We have a word for where the production of meaning and insight through textual analysis overshoots authorial intent: 'fanon', named in honour of pop-cultural theorist Frantz Fanon. The question is then: to what extent does fanon represent a sublimated desire for the apeiron of 'true scripture', which is to say a desire for text elevated to the gnostic and soteriological realms? To what extent is fanon an instinct to ascribe supernature to our faves? Is this instinct a conserved quantity?
Part III
There is this idea in fandom that the live-action adaptation of a work represents the consummation of the franchise. This first struck me as obvious, but later struck me as strange. A lot of forum pages have been written describing fan casting of this or that property, of who will do Akira justice. Justice. The desire is to see the things we love vindicated by the social proof associated with the Hollywood blockbuster.
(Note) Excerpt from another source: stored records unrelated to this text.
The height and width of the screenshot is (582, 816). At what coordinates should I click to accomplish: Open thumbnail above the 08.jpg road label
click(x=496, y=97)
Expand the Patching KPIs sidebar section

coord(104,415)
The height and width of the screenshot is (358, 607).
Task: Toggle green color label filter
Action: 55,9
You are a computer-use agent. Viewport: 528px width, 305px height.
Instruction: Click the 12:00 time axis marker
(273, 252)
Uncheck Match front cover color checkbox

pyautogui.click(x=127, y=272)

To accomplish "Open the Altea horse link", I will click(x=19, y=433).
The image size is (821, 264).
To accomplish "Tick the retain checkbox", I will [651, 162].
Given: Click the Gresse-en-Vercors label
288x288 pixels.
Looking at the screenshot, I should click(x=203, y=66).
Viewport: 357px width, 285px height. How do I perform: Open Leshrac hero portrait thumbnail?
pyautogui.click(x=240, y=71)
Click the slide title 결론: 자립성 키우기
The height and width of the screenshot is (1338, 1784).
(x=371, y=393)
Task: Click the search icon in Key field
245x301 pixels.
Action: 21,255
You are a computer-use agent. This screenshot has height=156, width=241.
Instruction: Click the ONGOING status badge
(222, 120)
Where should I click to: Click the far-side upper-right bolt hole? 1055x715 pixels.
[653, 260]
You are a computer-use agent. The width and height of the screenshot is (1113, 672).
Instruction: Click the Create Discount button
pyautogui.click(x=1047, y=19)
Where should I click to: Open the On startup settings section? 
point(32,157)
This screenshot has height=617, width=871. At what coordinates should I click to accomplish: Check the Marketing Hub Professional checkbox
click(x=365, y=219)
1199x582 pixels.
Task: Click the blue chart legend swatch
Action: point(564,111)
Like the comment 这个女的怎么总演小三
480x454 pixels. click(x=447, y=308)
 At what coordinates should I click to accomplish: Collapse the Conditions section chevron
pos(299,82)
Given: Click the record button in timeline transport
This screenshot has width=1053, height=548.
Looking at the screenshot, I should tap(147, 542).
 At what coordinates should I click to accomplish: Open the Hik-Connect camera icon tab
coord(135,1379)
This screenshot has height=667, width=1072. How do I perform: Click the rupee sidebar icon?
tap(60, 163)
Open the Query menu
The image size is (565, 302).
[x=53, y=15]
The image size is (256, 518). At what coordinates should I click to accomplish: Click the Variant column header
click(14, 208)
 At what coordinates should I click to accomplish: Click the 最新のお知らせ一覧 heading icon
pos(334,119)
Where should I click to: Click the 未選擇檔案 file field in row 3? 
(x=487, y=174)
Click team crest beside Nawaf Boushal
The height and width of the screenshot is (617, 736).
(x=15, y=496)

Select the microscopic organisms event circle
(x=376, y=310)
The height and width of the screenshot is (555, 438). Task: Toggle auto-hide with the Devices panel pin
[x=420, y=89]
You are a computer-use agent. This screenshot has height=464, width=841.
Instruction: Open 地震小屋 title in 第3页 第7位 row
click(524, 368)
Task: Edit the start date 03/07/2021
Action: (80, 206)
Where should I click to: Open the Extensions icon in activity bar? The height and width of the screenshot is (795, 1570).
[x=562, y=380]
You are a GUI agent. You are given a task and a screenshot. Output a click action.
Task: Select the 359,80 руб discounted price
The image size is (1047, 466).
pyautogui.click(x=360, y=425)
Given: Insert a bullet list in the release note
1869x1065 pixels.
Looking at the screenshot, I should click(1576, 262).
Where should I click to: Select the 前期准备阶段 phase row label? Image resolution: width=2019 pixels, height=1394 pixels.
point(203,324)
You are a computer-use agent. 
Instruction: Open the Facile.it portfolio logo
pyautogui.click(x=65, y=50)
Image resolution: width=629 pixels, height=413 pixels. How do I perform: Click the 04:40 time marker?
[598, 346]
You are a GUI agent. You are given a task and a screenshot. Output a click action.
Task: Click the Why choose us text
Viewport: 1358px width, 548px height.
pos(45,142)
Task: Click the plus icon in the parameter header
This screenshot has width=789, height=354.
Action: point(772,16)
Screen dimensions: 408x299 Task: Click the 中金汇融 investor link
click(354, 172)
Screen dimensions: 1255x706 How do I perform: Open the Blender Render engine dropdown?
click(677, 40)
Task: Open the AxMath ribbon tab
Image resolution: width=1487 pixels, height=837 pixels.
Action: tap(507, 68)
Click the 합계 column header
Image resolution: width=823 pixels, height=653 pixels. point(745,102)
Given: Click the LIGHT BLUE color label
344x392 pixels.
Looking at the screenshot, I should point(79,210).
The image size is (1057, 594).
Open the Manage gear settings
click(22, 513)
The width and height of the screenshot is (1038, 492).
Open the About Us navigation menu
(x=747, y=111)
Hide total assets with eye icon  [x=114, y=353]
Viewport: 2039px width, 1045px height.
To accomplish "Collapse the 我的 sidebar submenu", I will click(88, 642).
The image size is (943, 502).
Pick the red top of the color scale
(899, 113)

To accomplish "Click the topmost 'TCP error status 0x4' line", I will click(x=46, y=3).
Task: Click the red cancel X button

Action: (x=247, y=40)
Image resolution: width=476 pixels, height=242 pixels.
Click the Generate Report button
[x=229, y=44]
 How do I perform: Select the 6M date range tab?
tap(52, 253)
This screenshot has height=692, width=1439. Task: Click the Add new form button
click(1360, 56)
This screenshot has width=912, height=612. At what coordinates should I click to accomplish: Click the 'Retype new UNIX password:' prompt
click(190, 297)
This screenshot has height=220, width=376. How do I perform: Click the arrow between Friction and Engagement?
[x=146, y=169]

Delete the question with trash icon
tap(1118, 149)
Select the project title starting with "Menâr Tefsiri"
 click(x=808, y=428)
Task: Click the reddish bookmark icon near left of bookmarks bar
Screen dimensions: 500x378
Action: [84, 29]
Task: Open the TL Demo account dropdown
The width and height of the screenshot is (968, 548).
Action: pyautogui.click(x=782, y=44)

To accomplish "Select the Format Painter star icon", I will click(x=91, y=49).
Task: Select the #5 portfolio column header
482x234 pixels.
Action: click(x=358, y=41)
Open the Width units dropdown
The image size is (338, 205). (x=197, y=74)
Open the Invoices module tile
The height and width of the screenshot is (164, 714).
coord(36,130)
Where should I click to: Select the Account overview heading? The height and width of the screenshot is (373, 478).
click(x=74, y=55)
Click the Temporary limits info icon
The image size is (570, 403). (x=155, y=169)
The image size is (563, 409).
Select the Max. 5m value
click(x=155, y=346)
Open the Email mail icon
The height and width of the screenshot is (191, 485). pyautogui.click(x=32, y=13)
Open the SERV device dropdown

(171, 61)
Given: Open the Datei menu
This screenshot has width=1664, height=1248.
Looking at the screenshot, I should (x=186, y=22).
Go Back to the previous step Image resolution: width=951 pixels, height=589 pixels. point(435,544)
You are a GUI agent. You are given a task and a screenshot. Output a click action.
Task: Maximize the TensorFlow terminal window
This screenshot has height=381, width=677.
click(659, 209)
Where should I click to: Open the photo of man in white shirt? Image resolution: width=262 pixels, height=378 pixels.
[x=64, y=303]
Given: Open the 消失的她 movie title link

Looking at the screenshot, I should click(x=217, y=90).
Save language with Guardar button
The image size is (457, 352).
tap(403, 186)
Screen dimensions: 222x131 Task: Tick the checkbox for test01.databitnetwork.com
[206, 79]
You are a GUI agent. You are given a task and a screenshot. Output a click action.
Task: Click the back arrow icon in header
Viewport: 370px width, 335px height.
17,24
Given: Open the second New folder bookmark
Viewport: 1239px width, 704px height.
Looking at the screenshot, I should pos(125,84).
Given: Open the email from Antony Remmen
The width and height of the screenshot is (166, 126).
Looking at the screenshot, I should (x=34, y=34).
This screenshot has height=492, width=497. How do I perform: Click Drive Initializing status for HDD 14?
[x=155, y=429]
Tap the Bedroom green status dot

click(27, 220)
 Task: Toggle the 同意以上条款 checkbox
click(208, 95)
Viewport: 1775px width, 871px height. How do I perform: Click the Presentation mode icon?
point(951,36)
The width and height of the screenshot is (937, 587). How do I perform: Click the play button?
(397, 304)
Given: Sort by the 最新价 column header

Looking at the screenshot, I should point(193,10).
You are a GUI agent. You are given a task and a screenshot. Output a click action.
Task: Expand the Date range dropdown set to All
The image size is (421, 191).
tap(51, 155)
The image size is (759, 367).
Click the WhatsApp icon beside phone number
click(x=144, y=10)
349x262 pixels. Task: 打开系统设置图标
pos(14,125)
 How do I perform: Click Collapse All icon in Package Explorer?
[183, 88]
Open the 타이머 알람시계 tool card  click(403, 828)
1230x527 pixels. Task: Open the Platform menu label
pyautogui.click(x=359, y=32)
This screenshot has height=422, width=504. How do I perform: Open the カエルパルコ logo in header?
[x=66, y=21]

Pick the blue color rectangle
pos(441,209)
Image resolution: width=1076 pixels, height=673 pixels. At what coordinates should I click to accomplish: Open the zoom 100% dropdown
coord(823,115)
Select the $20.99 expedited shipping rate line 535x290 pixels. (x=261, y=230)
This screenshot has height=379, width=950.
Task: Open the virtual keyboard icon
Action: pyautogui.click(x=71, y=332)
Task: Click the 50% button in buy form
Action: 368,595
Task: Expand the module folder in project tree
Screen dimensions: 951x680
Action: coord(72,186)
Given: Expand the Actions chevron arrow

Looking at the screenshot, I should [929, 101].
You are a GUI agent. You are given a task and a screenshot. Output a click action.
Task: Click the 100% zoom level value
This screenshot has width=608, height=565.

The supremacy of the live action adaptation has very little to do with the format of the thing, and everything to do with what its creation signals. Presently, the 1993 live action adaptation of Super Mario Bros. is rocking position #58 on the IMDB bottom 250. It's considered one of the worst films ever made. The problem is that whilst it is by no means a good film, it's also not anomalously or abhorrently bad. It's simply a betrayal of the fans expectations, a ruined orgasm in the Mushroom Kingdom.
Uwe Boll made a career of shitting up film adaptations of video games (apparently as some sort of tax dodge?), and I found myself wondering when people would stop caring and simply ignore him. I then realised that people could not stop caring because their experience of Boll's film-making was essentially violative. He was profaning what he adapted. But the rights to adapt these intellectual properties were sold to Boll cheap (instead of not at all) because the rights holders did not ascribe to the works the same significance that the fans did.
Part IV
There is the danger in fandom of taking works more seriously than they take themselves. Of imputing vast hidden structures to actually tiny worlds, or mere sketches of worlds. Of doing the work of an indolent demiurge. The danger is opportunity cost which we may not be able to retrospectively justify, and the unavoidably dissipative aspect of—for instance—debating the political valence of a blue hedgehog who goes fast. There is also the danger of becoming trapped in orbit around a work. The SCP wiki has a long list of admonitions begging authors to stop writing variations of the same articles, evidencing the extent to which fan contributions can become essentially epicyclic: engravings inscribed upon engravings.
Eventually one craves to escape the perimeter of the fractal Babel.